**DOCUMENT EXCERPT:**
══════════════════════════════

President Xi Jinping indicated late last year that China would actively consider participating in the CPTPP. This was days after China signed on to the world’s largest trade pact, the Regional Comprehensive Economic Partnership (RCEP).

RCEP countries account for about 30% of global GDP, the North American Free Trade Agreement (NAFTA) 28% and the EU 15%. CPTPP countries represent 13%. These are approximate numbers.

At this point it might be useful to define differences between the CPTPP and the RCEP. These are part of an “alphabet soup” of regional trading initiatives, including an omnibus Free Trade Agreement of Asia-Pacific (FTAAP) that China has promoted over the years.

The FTAAP has been relegated to the back-burner for the time being.

The essential difference between the massive RCEP and the smaller CPTPP is that the latter aims for the virtual elimination of tariffs (up to 99%) among its signatories. The RCEP, on the other hand, imposes less stringent standards on its participants on tariffs, and on labor and environmental standards.

CPTPP signatories include Australia, Canada, Brunei, Japan, Malaysia, New Zealand, Singapore, Vietnam, Mexico, Chile and Peru. As originally envisaged, the TPP, with America’s participation, would have constituted the world’s biggest trade pact. It would have accounted for 40% of global GDP.

RCEP signatories include all ten Association of South East Nations (ASEAN) – Brunei, Cambodia, Indonesia, Laos, Malaysia, Myanmar, the Philippines, Singapore, Thailand and Vietnam – plus Australia, China, Japan, New Zealand and South Korea.

India dropped out citing concerns about the trade pact’s impact on certain sectors of its economy, principally agriculture. Small farmers are a vocal and powerful force in Indian politics.

It is against this background that Australia officials should redouble their efforts to engage in region-wide trade diplomacy that will bring benefits to participating economies and help stabilise a region in danger of being destabilised by China’s rise.

In the often-used words of Chinese diplomacy, this should be a “win-win” for Australian diplomacy if China’s proclaimed desire to engage in the CPTPP is something more than a diplomatic ruse.

This is at a time when Beijing finds itself under pressure over issues like its expansion of military features in the South China Sea, its human rights abuses of the Uighurs in Xinjiang, and its flouting of agreed principles to preserve Hong Kong’s autonomy within a “one country, two systems” framework.

Beijing itself has not hidden one of its principal motivations for wanting to join the CPTPP. This is to enable better relations with an incoming American administration.

In commentary on China’s motivations, the state-owned CCTV’s English language news channel, CGTN, said:

With the incoming Biden administration now on the horizon, China has decided the ‘strategic time’ is now right to actively consider joining the CPTPP.

It is also noteworthy that the CPTPP is attracting interest beyond the region.

Having clumsily departed the European Union, the United Kingdom has signalled it will apply to join the CPTPP. This follows the UK’s successful application to be included as an ASEAN dialogue partner, along with Australia, the EU, Russia, US, China, Japan, South Korea and India.

══════════════════════════════

**GIVEN MATERIAL:**
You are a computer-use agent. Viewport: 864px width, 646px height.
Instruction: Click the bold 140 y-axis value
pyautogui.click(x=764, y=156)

══════════════════════════════

**WHAT YOU WILL DO:** Write out the trade-pact passage again between "The FTAAP has" and "of global GDP.", inclusive, switching "tariffs" to "duties".

**SOLUTION FOR THIS PROBLEM:**
The FTAAP has been relegated to the back-burner for the time being.

The essential difference between the massive RCEP and the smaller CPTPP is that the latter aims for the virtual elimination of duties (up to 99%) among its signatories. The RCEP, on the other hand, imposes less stringent standards on its participants on duties, and on labor and environmental standards.

CPTPP signatories include Australia, Canada, Brunei, Japan, Malaysia, New Zealand, Singapore, Vietnam, Mexico, Chile and Peru. As originally envisaged, the TPP, with America’s participation, would have constituted the world’s biggest trade pact. It would have accounted for 40% of global GDP.